Entre otras muchas cosas de la vida eclesial, la pandemia ha terminado en la inmensa mayoría de nuestras parroquias con algo tan cotidiano como el pasar el cestillo durante la presentación de las ofrendas. Nuestros bolsillos tienen ahora más calderilla, y los antiguos monaguillos sosteniendo una caja «para limosnas» de la puerta de las iglesias han ido cediendo su espacio a modernos sistemas de donación con tarjeta de crédito o mediante Bizum. Estos mecanismos, junto a los geles hidroalcohólicos en sus variadas formas y olores, se han establecido ya como parte del mobiliario necesario en las puertas de nuestros templos.
No es una simple anécdota que no se pase ya el cestillo. Las consecuencias para muchas parroquias en realidad son demoledoras. Yo era de los que pensaban que las pocas monedas que suelta en la cesta no marcan mucha diferencia en el presupuesto de una parroquia. O eso pensaba hasta que me tocó contar colectas… y además de descubrir la generosidad de muchos, descubrí la diferencia que puede marcar una colecta dominical en una parroquia de barrio, o en una iglesia de pleno centro.
La realidad nos habla de auténticos apuros económicos en esa Iglesia que creemos millonaria y derrochadora. Alguna diócesis ya se ha visto en apuros serios, y otros, como el presidente de la Conferencia Episcopal Española, el cardenal Olmella, no dudan en pedir el esfuerzo de todos para que las cuentas cuadren para las parroquias más humildes y las que aunque no lo parezcan tanto, también van notando la ausencia de cepillos y limosnas.
Puede que nos parezca mentira porque cuando hablamos de esa Iglesia que parece chapada en oro estos problemas tienen fácil solución: que vendan lo que tienen. Pero esto solo nos vale en la barra del bar, cuando la Iglesia se divide en curas y los demás y la historia no va conmigo. Entonces es fácil mirar irónicamente la llamada del cardenal Omella y pensar que la Iglesia ya tiene demasiado, siendo la Iglesia algo ajeno, de curas y monjas, que poco tiene que ver conmigo y mi realidad.

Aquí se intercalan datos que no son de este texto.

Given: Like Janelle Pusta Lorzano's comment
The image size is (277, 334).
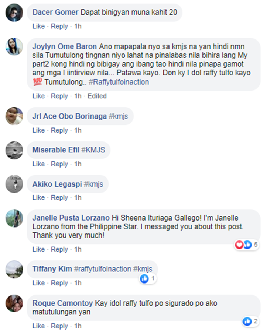Looking at the screenshot, I should coord(38,249).
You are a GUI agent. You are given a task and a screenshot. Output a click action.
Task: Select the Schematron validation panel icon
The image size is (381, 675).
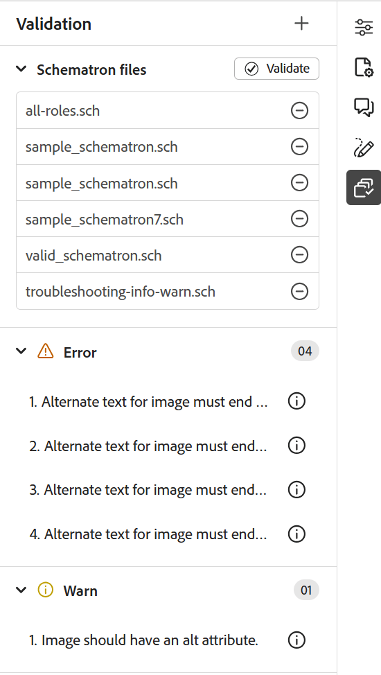(364, 187)
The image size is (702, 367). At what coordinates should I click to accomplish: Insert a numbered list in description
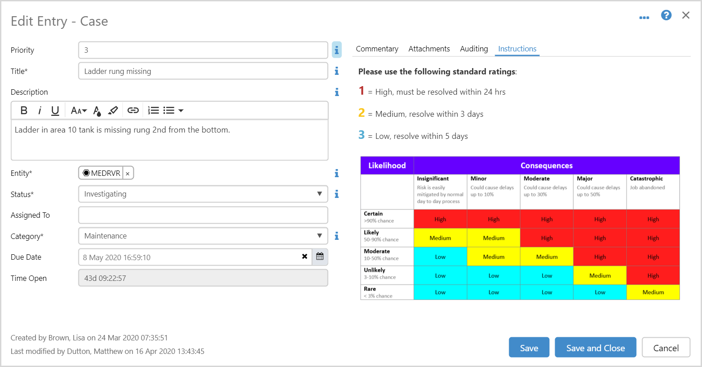pyautogui.click(x=153, y=110)
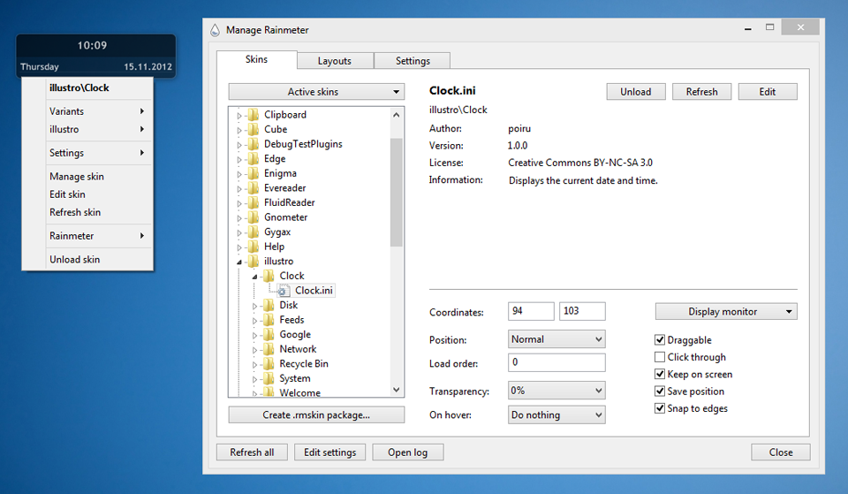Image resolution: width=848 pixels, height=494 pixels.
Task: Open the Position dropdown set to Normal
Action: [x=557, y=339]
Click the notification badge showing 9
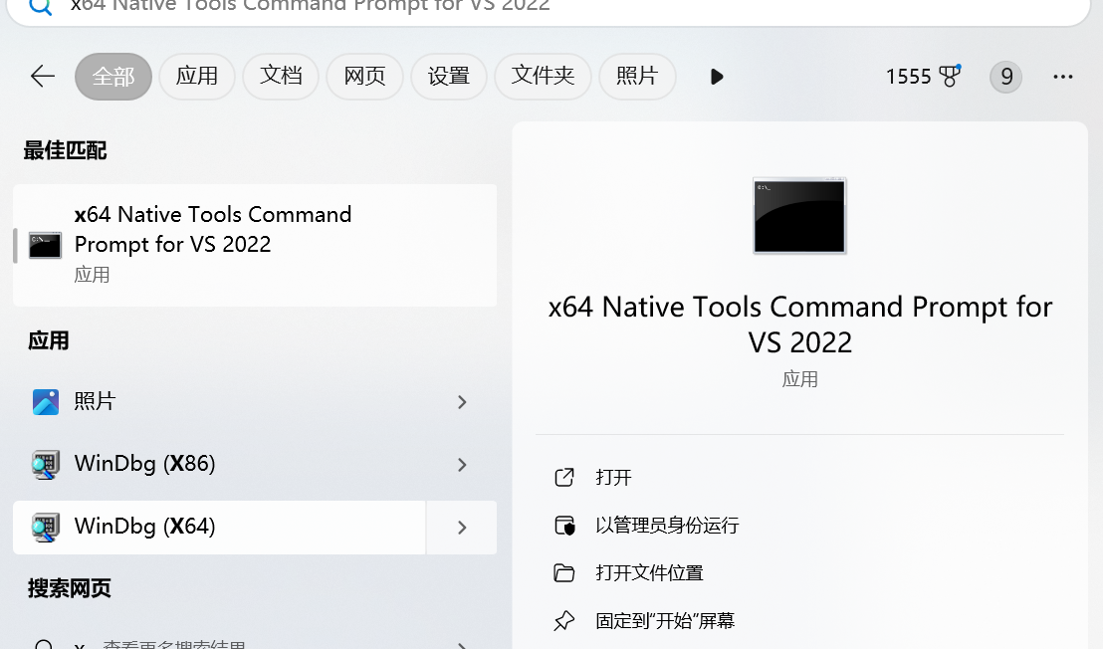 1005,76
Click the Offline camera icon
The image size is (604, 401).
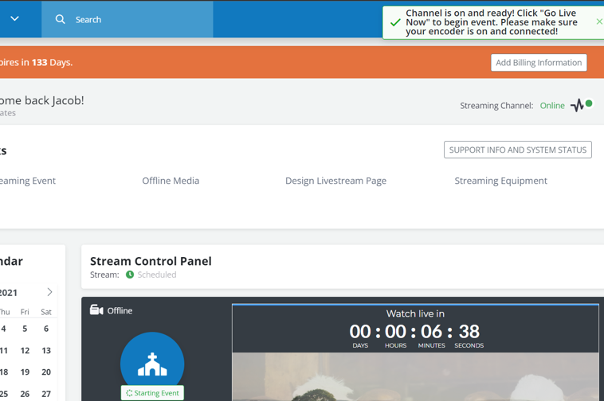pyautogui.click(x=96, y=310)
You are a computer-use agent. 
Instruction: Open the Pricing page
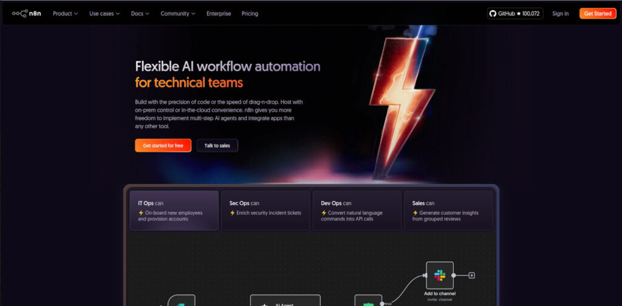tap(250, 13)
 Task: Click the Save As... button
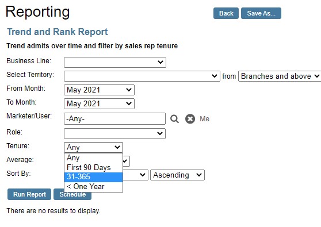[x=261, y=13]
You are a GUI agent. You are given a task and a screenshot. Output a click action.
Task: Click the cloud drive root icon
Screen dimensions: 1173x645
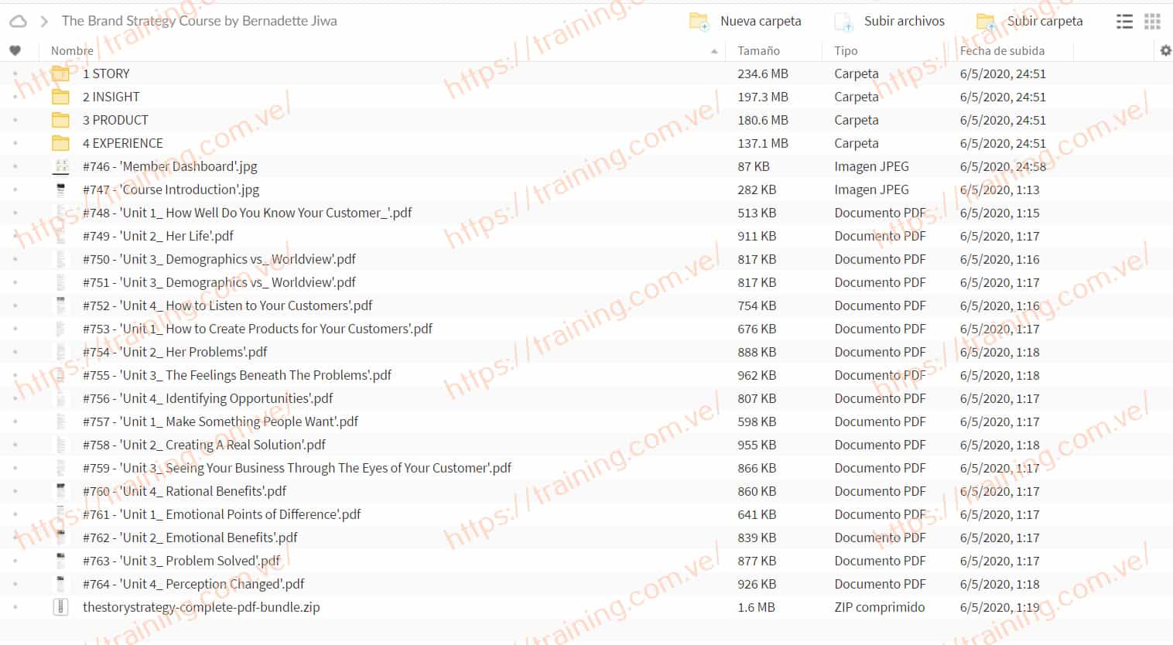(18, 21)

Esto nos habla sobre todo de la falta de compromiso de muchos de nosotros. No se trata solo de hacer voluntariado, aportar a Cáritas o dar difusión a campañas. También en lo económico nuestro compromiso debe hacerse visible, y esto es lo que late en las palabras del cardenal: una llamada al compromiso. A no darnos por satisfechos, a reconocer necesidades y ponernos manos a la obra. También aportando nuestro dinero, no solo nuestro tiempo o nuestro interés. Se trata de asumir nuestra pertenencia a la Iglesia de un modo más completo, radical, reconociendo que también es tarea de todos asegurar la sostenibilidad de nuestra parroquia, nuestra iglesia con minúscula, porque de ahí se seguirá un bien para muchos, que muchas veces es callado, sencillo y desconocemos, pero es real y aporta la diferencia en la vida de mucha gente.
Como aquel óbolo de aquella viuda que tanto llamó la atención de un atento observador entre grandes ofrendas… No se trata de cantidad, se trata de compromiso, de entrega.